The word harrowing is thrown about for stories of this kind probably too often but here is a truly tough story of epic survival. All the common themes of war are here, genocidal armed factions, suffering refugees, global indifference. Those escaping the evils of the Middle East will probably be able to identify with this tale of a Rwandan refugee escaping conflict and persecution on a never ending search for peace and safety that takes her across the entirety of Zaire. We see just how humanity deals under times of hardship, persecution and unexplainable hatred as the refugees are robbed, beaten, despised and degraded everywhere they go. Only the infrequent hands of kind strangers save them from mobs of sadistic gangs, the claws of starvation, the many diseases and the threat of deportation back to persucution.
I liked this book and learned a lot about the struggles post the genocide in Rwanda.
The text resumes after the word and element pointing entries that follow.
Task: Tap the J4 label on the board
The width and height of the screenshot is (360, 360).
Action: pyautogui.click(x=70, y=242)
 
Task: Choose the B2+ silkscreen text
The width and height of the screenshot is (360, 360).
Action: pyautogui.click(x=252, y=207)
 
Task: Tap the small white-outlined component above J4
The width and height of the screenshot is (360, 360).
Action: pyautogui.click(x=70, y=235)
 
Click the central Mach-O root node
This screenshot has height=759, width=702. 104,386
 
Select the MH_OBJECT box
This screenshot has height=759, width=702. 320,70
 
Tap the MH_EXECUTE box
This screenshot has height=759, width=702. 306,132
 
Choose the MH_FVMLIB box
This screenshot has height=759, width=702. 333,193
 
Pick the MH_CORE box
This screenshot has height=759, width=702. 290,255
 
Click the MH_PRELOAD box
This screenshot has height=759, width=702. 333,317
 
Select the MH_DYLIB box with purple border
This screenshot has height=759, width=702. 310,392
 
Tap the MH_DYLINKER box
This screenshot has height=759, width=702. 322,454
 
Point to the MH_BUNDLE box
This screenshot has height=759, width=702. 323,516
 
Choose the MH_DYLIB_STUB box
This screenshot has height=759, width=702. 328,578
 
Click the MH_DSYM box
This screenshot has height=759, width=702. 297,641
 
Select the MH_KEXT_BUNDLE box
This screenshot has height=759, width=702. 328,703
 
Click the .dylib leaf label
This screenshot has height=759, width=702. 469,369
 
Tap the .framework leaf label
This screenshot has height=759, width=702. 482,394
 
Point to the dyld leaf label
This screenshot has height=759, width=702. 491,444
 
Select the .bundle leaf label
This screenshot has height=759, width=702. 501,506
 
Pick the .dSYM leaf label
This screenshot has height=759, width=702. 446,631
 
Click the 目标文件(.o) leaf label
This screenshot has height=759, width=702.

However, as a book in translation, Surviving the Slaughter suffers from the editors compacting sections that were really much longer in the French version. This always bothers me and this is why it is only getting a 3. It is no fault of Umutesis, but rather the editors. However, you will benefit if you review the genocide on your own while reading. I will probably read this again at some point. Umutesis is an extremely remarkable figure, not only because she survived the genocide, but for many other reasons. Read the book to find out!